Oui, on sait tous que la vie est une garce, mais quelque part j'ai toujours aimé me dire que mon tour était déjà passé, que compte tenu du choc que j'ai subi il y a deux ans, le destin se montrerait clément pendant un petit moment. Je pensais bêtement être pour longtemps à l'abri de ce genre de jours insupportables et de toutes les conséquences qui les accompagnent.

Mais ce soir, quand je vois ce que je vois, je me rends compte que j'ai vraiment, vraiment sous-estimée la vie. »

Jayden appelle son ami pour lui signaler notre présence et lorsque le garçon se retourne, ses yeux verts rencontrent les miens.

Et là, mon sang se glace dans mes veines. C'est lui.

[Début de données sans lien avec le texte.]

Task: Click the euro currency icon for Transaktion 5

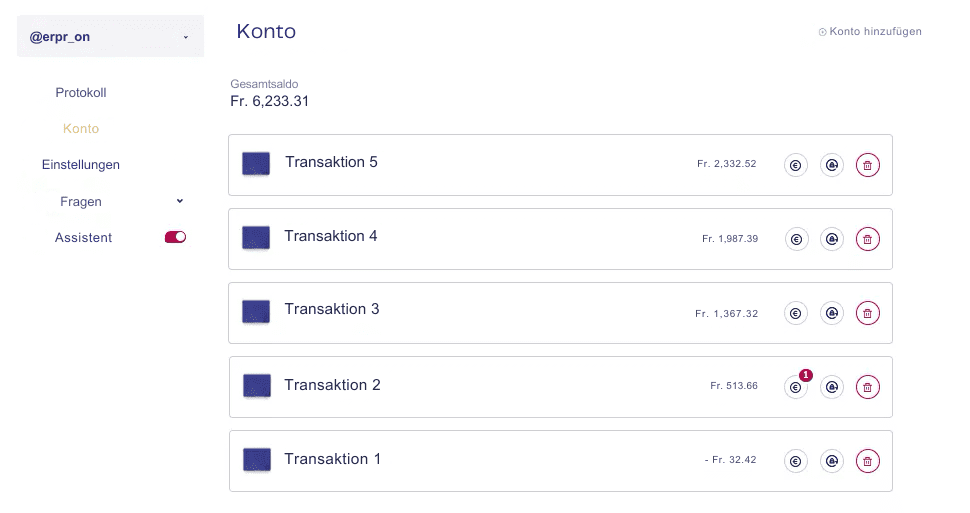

C'est lui qui m'accompagnait tous les matins sur le chemin de l'école. Lui que j'appelais en premier quand ça n'allait pas,peu importe l'heure du jour ou de la nuit. Lui avec qui je partageais mon goûter, mes doutes et mes rêves les plus fous. Lui qui réussissait à me calmer les quelques fois où la colère prenait le dessus. Lui qui prévoyait la première larme, essuyait la deuxième et empêchait la troisième à chacun de mes chagrins. Lui qui m'écoutait pendant des heures parler de choses futiles et sans importance en faisant semblant d'être captivé. Lui qui faisait toujours une moue d'enfant battu quand je gagnais une fois de plus au Monopoly ou qu'il n'obtenait pas ce qu'il voulait. Lui que j'ai embrassé ce jour-là sans vraiment comprendre pourquoi. Lui dont l'absence peuple sans arrêt mon esprit et remplit tous mes horizons depuis cet affreux jour de novembre. Lui.

Harry.

Un frisson glacial traverse tout mon être quand son nom franchit la barrière de mon esprit.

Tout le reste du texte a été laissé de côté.